Los periodistas tenemos el privilegio de conocer a los protagonistas de la historia de una ciudad, un país y a veces del mundo. Siempre digo que me precio de haber estado en los mejores y peores lugares, y de haber conocido lo bueno y malo que el ser humano es capaz de hacer. Esta semana se conoció el fallecimiento de un grande: Runy Callaú y sobre él quiero decir unas cuantas cosas.
La gente y la sociedad en general suelen estar siempre ávidas de héroes a quién seguir.
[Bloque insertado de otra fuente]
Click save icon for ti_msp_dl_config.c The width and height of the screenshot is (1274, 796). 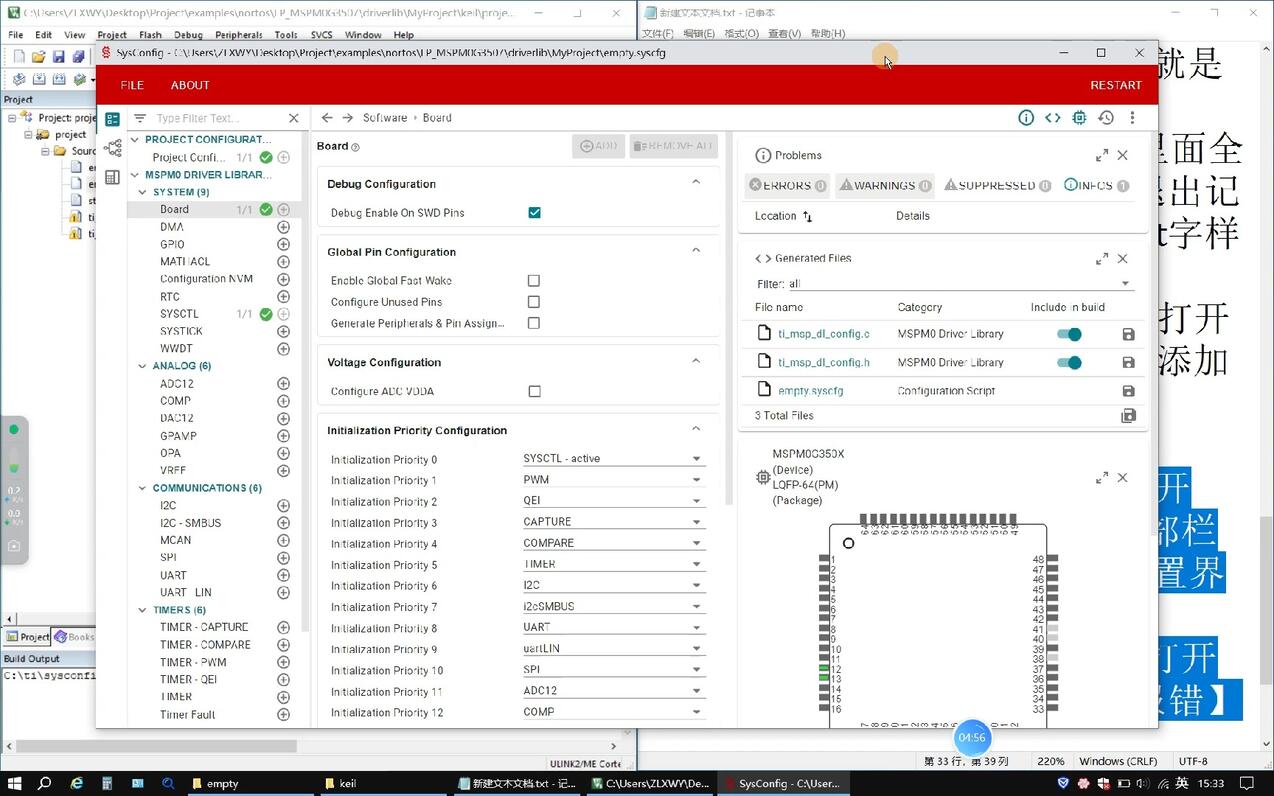pos(1128,335)
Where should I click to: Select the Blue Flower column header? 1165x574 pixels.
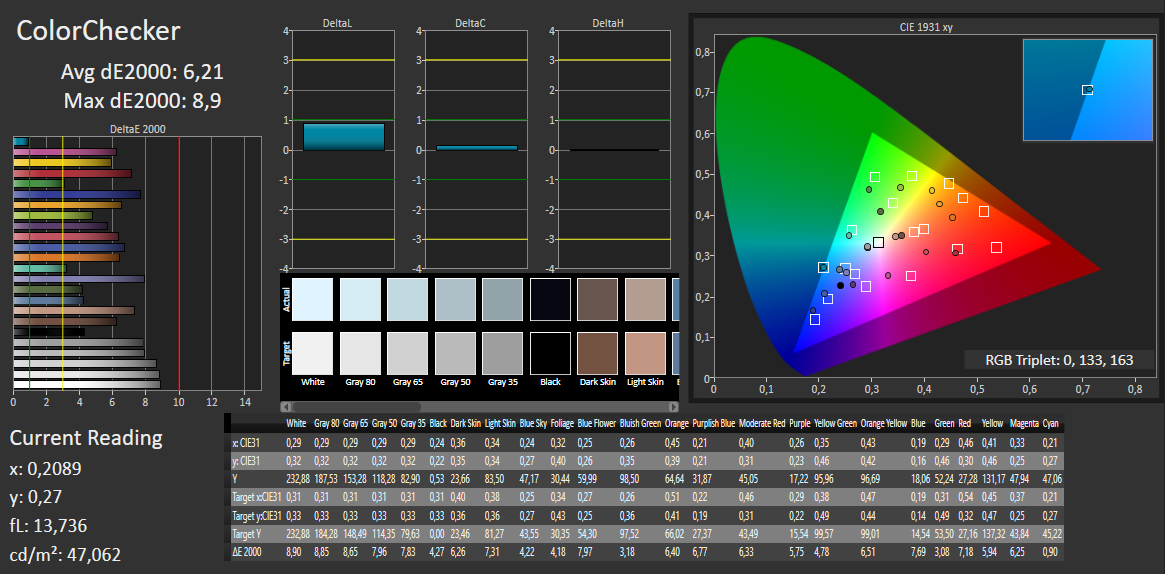(x=597, y=424)
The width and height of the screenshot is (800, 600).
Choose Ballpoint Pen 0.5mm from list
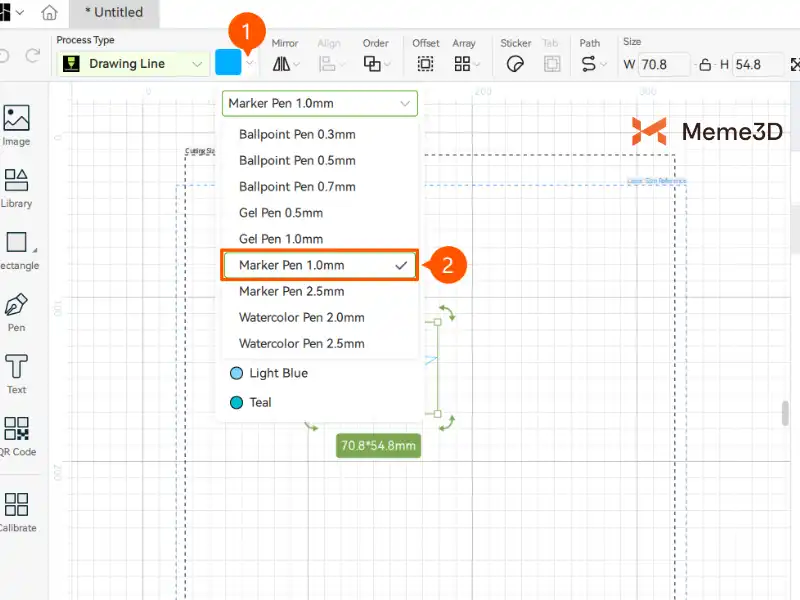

Creo que Santa Cruz ha sido y es cuna de héroes, personas que no siempre llegan a tener el reconocimiento público y que desde el anonimato lo merecen todo. Runy Callaú fue uno de esos. Muchos titulares relataron los incontables rescates que él había logrado. Inundaciones, búsqueda de personas perdidas y toda clase de desgracias naturales lo convocaron como impulsor del SAR FAB Santa Cruz y fundador del Funsar. Era de los que iba a donde nadie más quería ir.
Creo que reunía muchos requisitos para ser el héroe camba de alguna historieta, con glorias y retos como cuando vino lo peor: de ser un hombre fuerte que podía rescatar a cualquiera, pasó a ser un ser vulnerable, al que una enfermedad le privó de muchas funciones y que necesitó ayuda para cosas elementales. Pero como Dios es bueno, tuvo a su lado a una mujer que supo ser su apoyo en las buenas y en las malas, cuando muchas veces los afectos pueden salir escapando por la puerta de atrás.
Un hombre de bien se ha ido, pero dejó un gran legado.